A l’intérieur de sa mission, l’expert dispose de pouvoirs assez considérables. Dans son office, il doit indiquer aux parties les lieux, jours et heures de leur coopération. Il leur sera remis le jugement qui a ordonné le rapport et les pièces nécessaires. Les parties et tout autre « sachant » pourront être entendues par l’expert, s’il y a lieu. Il peut recevoir les déclarations des personnes autres que les personnes concernées. Mais comme il ne peut contraindre le témoin à déférer à sa préoccupation, il doit en cas de refus de ceux-ci, demander à l’autorité mandante de les convoquer lui-même. L’expert doit remplir sa mission en l’élection constante avec l’autorité mandante. Il la tient notamment informée du développement de ses investigations à tout moment, de toutes les mesures utiles. Au cours de l’expertise, les parties peuvent demander au commettant de prescrire à l’expert d’effectuer certaines recherches ou d’entendre toute personne nommément désignée et susceptible de fournir des renseignements d’ordre technique. Si l’expert estime utile d’entendre une partie, il doit le faire en présence de son conseil s’il en a pris. A la fin de la mission, l’expert qui n’a pas sollicité de prorogation de délais dépose un rapport en autant d’exemplaires qu’il y a des parties. Toutefois, s’il s’est agi d’une mission assignée à un collège d’experts, ceux-ci dresseront un seul rapport et ne formuleront qu’un seul avis à la majorité des voix. Le rapport ne sera écrit que  par un des experts, signé de tous et déposé dans les délais impartis par l’autorité mandante. Ce rapport se présente de la manière suivante : l’identité et titre de l’expert ou des experts, l’autorité compétente, les missions, la peine des investigations, discussions et conclusions. Ces conclusions peuvent comporter des extraits de l’un des experts, s’il y en a plusieurs et si l’accord ne se fait pas entre eux. Les pièces à conviction ou les résidus sont déposés à la place en même temps que le rapport qui donne lieu à l’établissement d’un procès verbal. Une fois que l’expert a déposé son rapport, l’autorité commettante communique aux parties et aux avocats les conclusions du rapport, reçoit leurs observations et leur fixe un délai dans lequel ils  pourront présenter des remarques ou réclamer un complément d’expertise ou une contre-expertise. Le rejet de la demande donne lieu à une décision motivée susceptible d’appel.
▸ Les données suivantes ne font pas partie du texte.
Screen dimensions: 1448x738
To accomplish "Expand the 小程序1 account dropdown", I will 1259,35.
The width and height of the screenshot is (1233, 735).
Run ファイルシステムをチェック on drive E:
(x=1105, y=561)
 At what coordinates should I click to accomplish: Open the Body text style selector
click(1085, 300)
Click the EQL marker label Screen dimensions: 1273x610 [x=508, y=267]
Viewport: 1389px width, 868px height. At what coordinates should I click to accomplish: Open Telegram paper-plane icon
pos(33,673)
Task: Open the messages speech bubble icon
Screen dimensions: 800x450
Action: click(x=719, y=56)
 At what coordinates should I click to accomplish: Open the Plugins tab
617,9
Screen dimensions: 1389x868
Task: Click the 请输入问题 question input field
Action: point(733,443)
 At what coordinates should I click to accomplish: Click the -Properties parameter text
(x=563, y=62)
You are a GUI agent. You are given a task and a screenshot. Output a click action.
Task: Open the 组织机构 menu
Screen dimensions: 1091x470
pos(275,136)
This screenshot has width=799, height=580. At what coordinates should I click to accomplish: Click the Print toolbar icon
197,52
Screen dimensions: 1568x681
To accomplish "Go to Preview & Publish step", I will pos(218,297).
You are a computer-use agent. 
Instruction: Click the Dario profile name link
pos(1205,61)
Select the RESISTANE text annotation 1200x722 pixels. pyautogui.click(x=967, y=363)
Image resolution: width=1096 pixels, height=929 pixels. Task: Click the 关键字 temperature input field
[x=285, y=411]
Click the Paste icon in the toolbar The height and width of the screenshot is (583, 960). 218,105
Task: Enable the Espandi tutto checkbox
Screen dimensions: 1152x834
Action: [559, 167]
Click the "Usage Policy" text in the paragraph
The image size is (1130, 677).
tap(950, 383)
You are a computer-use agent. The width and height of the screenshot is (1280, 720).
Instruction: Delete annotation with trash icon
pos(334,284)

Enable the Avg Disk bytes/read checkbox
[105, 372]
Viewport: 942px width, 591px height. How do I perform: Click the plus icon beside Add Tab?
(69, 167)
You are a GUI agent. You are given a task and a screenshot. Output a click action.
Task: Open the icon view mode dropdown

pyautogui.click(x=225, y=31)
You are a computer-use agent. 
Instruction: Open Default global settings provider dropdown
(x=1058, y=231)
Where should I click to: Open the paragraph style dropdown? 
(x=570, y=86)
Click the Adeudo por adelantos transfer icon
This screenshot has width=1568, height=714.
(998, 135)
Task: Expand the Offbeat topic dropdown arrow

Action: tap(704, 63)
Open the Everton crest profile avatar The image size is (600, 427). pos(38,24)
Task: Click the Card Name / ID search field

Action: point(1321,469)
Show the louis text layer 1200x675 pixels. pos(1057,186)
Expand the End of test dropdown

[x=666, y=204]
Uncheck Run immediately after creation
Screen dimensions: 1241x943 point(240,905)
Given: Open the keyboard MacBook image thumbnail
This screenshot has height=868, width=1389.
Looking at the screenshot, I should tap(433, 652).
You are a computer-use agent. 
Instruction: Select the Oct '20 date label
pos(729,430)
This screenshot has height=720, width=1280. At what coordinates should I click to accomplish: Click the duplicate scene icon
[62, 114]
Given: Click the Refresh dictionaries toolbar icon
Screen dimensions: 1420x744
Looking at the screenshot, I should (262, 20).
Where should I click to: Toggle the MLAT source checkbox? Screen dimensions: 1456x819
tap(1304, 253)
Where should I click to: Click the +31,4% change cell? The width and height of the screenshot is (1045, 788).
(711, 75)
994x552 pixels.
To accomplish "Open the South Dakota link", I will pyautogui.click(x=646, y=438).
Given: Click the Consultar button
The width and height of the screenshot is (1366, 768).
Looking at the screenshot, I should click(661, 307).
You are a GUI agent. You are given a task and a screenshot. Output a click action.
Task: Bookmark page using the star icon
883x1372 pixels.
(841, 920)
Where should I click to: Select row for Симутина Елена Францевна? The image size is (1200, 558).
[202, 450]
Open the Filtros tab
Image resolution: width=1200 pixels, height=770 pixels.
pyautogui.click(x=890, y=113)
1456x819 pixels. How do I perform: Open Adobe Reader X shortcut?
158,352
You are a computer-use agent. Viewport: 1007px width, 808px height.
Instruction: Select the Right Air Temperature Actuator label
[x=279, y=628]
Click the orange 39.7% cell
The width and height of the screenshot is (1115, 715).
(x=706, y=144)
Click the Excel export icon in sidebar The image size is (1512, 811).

L’expert peut donc être amené à intervenir à nouveau, à moins que le juge n’en désigne d’office un autre, s’il estime que le rapport ne contient pas les éclaircissements suffisants. En matière pénale, l’expert peut ensuite être entendu comme témoin, et ne peut être choisi que parmi les personnes d’expérience, nanties d’un agrément de l’autorité judiciaire qui se matérialise par son inscription sur une des listes adressées par les cours d’Appel. Exceptionnellement cependant, une personne ne figurant sur aucune de ces listes peut être choisie comme expert, l’agrément résultant alors d’un acte individuel du juge ; mais le juge doit préciser les raisons de son choix dans une décision motivée le plus souvent par l’attitude particulière de la personnalité choisie. Celle-ci constitue un équivalent de la présomption de compétence technique résultant de l’inscription sur une des listes. Toutefois, leur inscription est passible des conditions d’exercer dans la profession déterminée d’expert, de publicité, qui permettent d’être connu et reconnu   par  tous les  pans de la société. Dans ce sillage, l’onction de la Cour constitue un acte grave qui concède aux récipiendaires un pouvoir légal et une aptitude légitime à poser des actions expertables en matière judiciaire et d’autre part, amène celui-ci jusqu’à son for intérieur à mesurer l’ampleur des responsabilités et conséquences inhérentes, et à faire preuve de conscience professionnelle.